■ Source extract:
Arisia Rrab is a superheroine appearing in American comic books published by DC Comics, usually those featuring the Green Lantern Corps, an intergalactic police force of which she is a member. Arisia is a humanoid alien with golden-yellow skin, hair and eyes, and has pointed, elven ears.

Arisia is named after the planet Arisia in the Lensman novels by E.E. Smith. Along with Eddore of Tront, she was created by writer Mike W. Barr as a tip of the hat to the groundbreaking series in his Tales of the Green Lantern Corps miniseries in 1981. Her last name is "Barr" spelled backward (note that her last name was added later, not by creator Barr).

Publication history
Arisia Rrab first appeared in Tales of the Green Lantern Corps #1 and was created by Mike W. Barr, Len Wein, and Joe Staton. She is killed in Guy Gardner: Warrior #43 (June 1996). Writer Beau Smith stated that "DC wanted her dead. It was part of their deconstruction of the Green Lanterns at that time. My intent was to kill her and bring her back with powers that had no leaning to the GL Corps".

Fictional character biography

Green Lantern Corps
Arisia is originally from the planet Graxos IV. Her father, Fentara, served as the Green Lantern of Sector 2815. In Blackest Night: Tales of the Corps #3, it's revealed that (in a rare occurrence) all of the Green Lanterns preceding her father belong to their lineage as well. After her father meets his demise while serving the Corps, her uncle Blish is the next chosen to serve as the Lantern of her sector. Blish too eventually gives his life serving the Corps and Arisia is selected as his replacement on her next birthday, making her at least the fifth member of the family to serve as a Green Lantern. Originally, Arisia is depicted as assuming the role of Green Lantern while still a teenager.

■ Data block:
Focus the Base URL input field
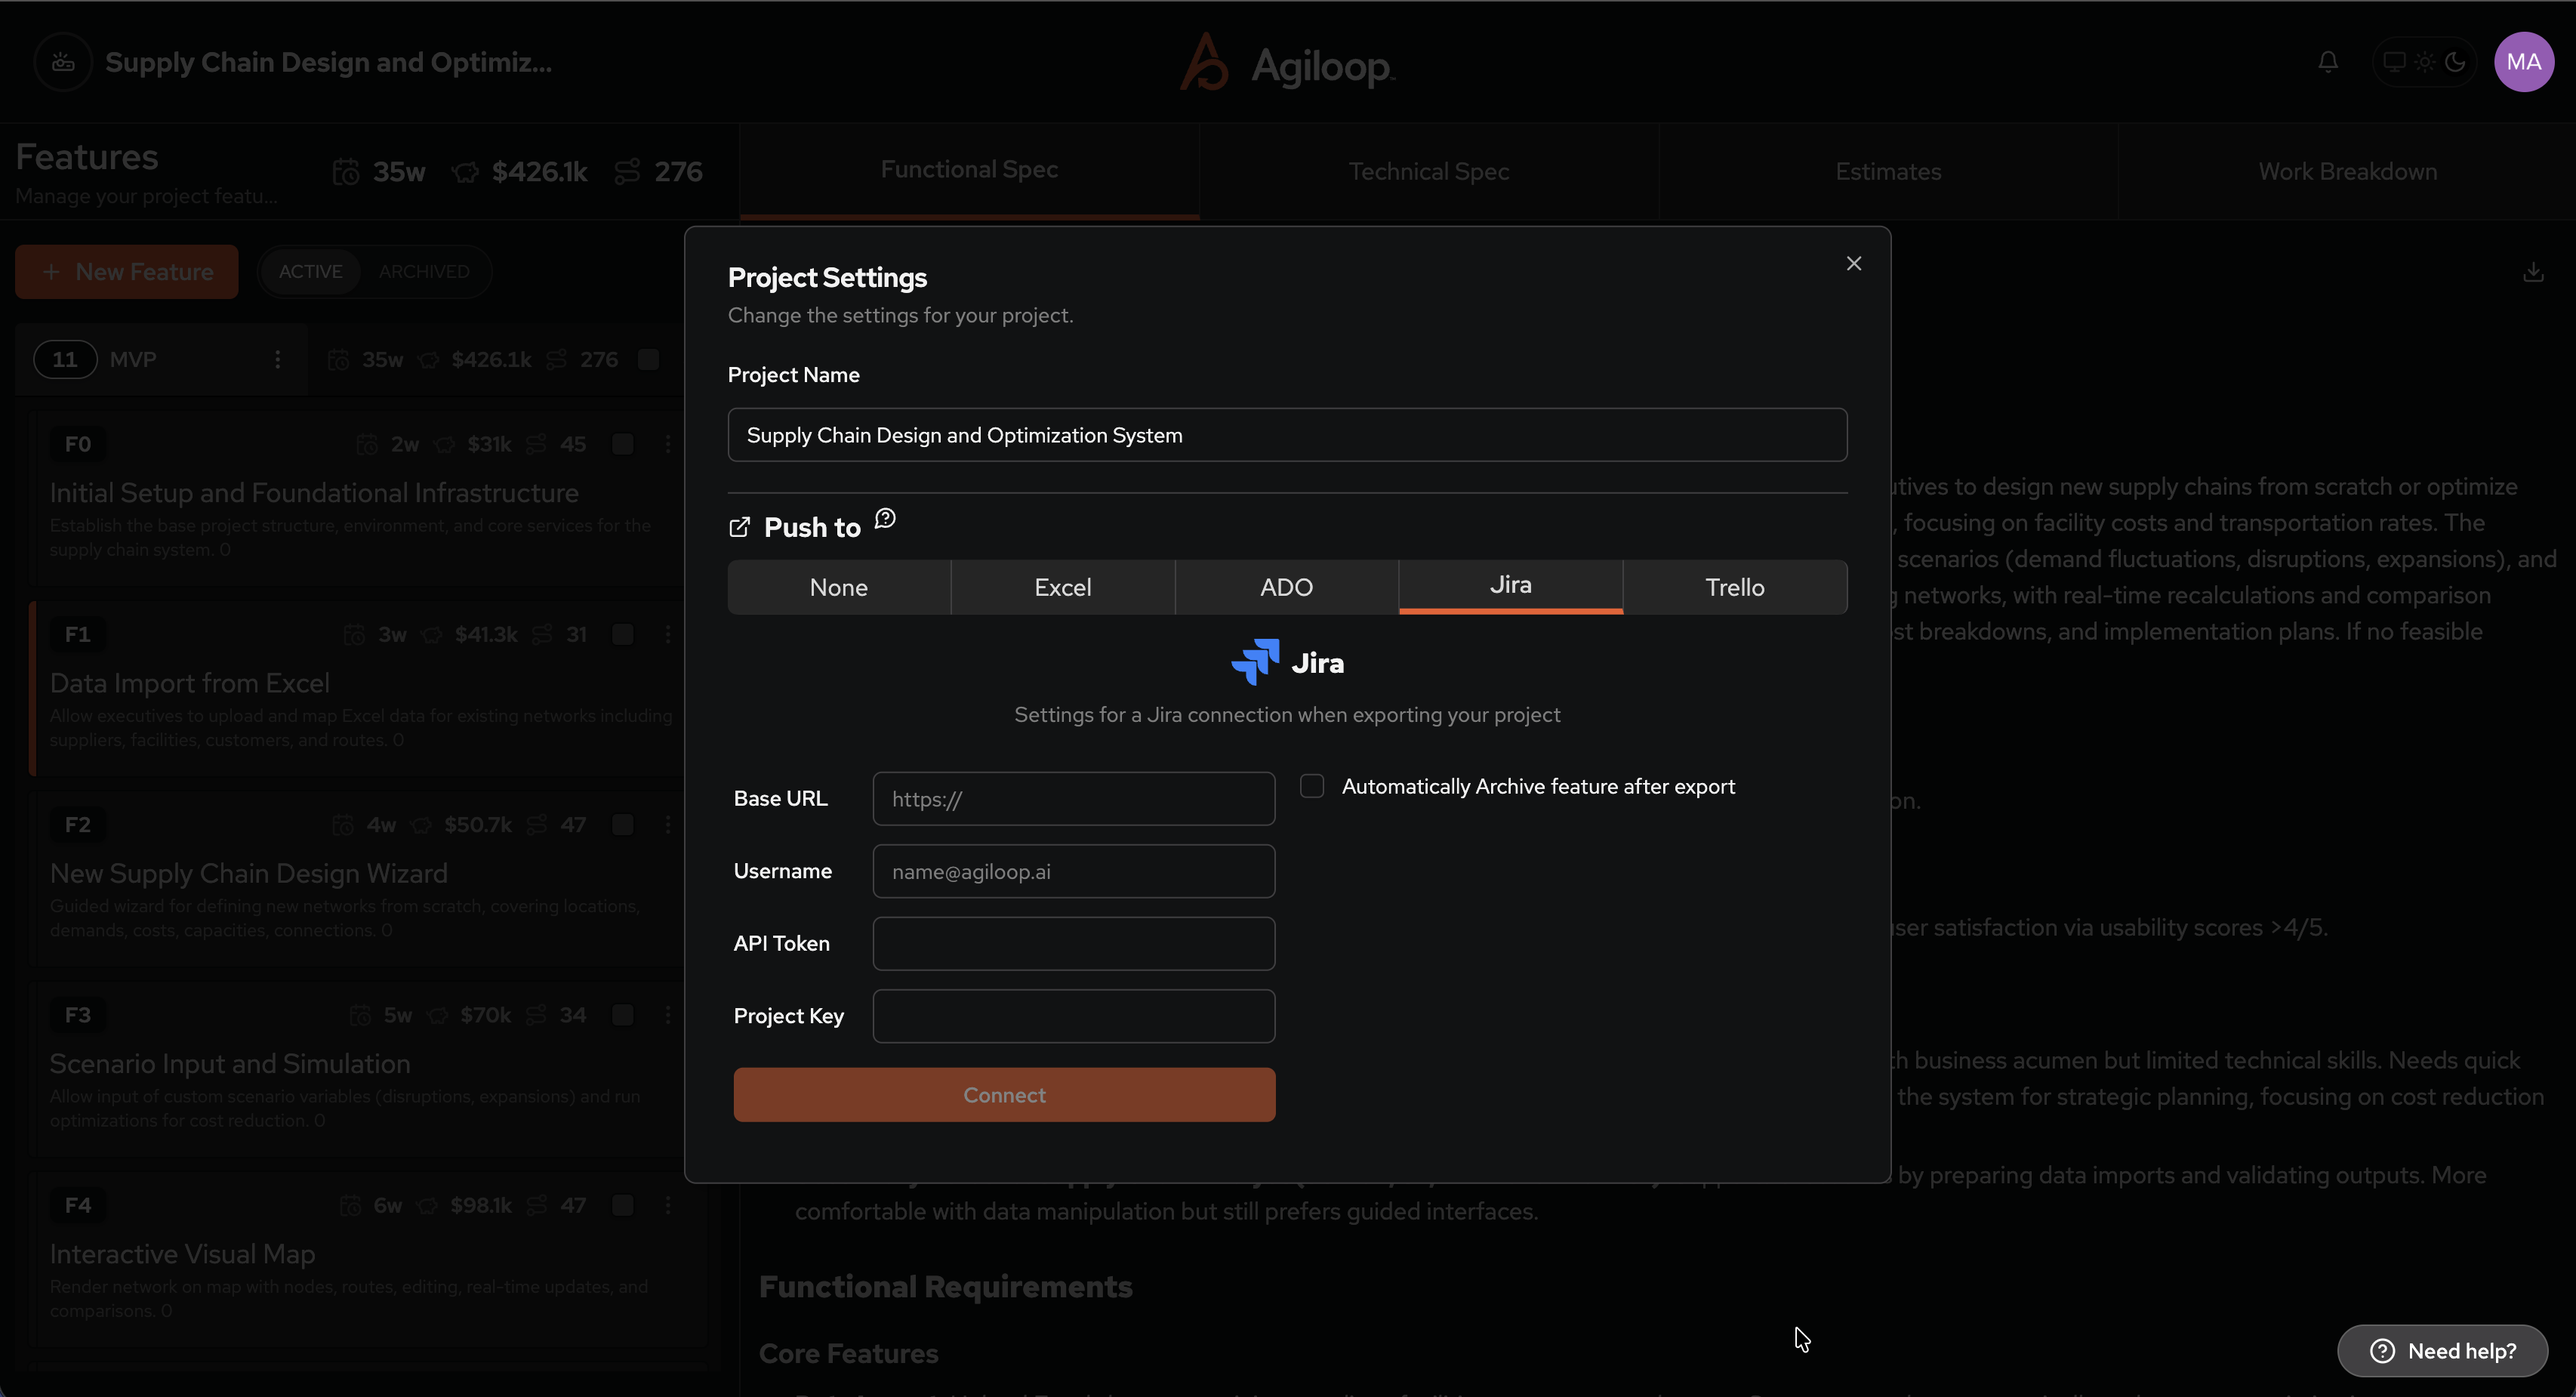The height and width of the screenshot is (1397, 2576). (1073, 798)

■ Work instructions:
- a) Name every person the Arisia Rrab article credits with creating Arisia Rrab.
- b) In the Arisia Rrab article, rewrite the passage that begins at the words "Fictional character biography" and stops after "still a teenager.", replacing "father" with "parent".

■ Solution list:
- a) Mike W. Barr, Len Wein, Joe Staton

- b)
Fictional character biography

Green Lantern Corps
Arisia is originally from the planet Graxos IV. Her parent, Fentara, served as the Green Lantern of Sector 2815. In Blackest Night: Tales of the Corps #3, it's revealed that (in a rare occurrence) all of the Green Lanterns preceding her parent belong to their lineage as well. After her parent meets his demise while serving the Corps, her uncle Blish is the next chosen to serve as the Lantern of her sector. Blish too eventually gives his life serving the Corps and Arisia is selected as his replacement on her next birthday, making her at least the fifth member of the family to serve as a Green Lantern. Originally, Arisia is depicted as assuming the role of Green Lantern while still a teenager.